To do: Without the images, reproduce every entry exactly.

————

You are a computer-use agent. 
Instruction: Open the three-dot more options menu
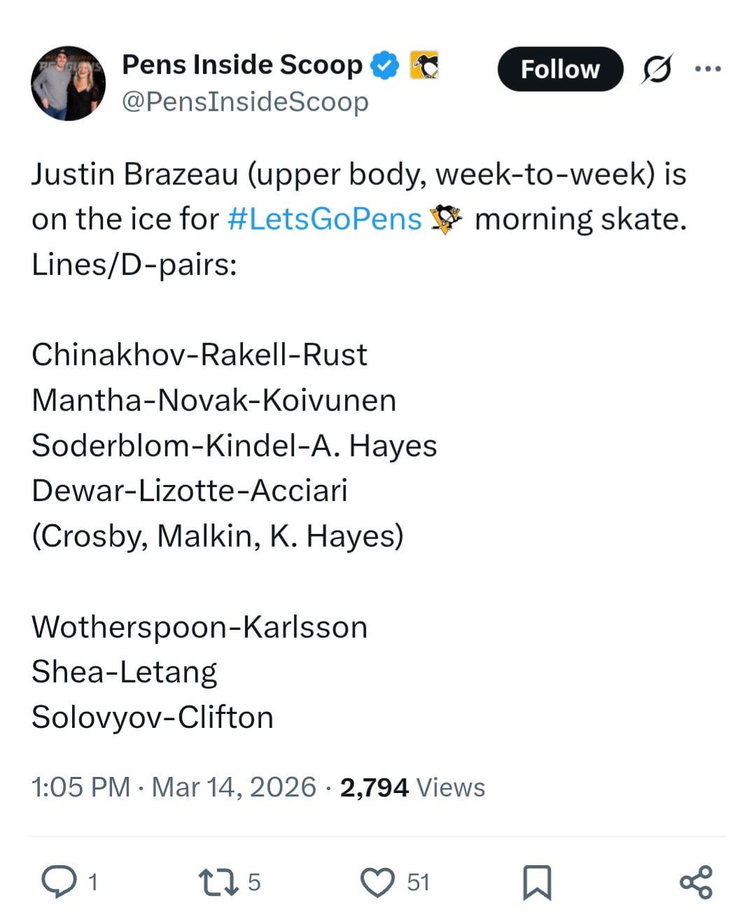708,69
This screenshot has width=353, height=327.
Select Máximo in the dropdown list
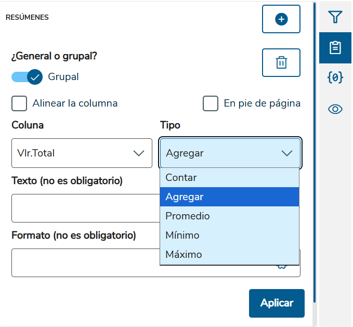coord(229,255)
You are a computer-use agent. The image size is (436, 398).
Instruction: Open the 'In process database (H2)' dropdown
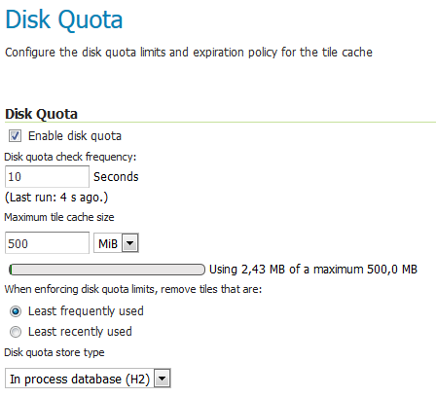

————

Result for this exercise:
You are a computer-use agent. 
Instruction: Open the three-dot more options menu
708,69
This screenshot has width=353, height=327.
Select Máximo in the dropdown list
coord(229,255)
You are a computer-use agent. The image size is (436, 398).
Instruction: Open the 'In process database (H2)' dropdown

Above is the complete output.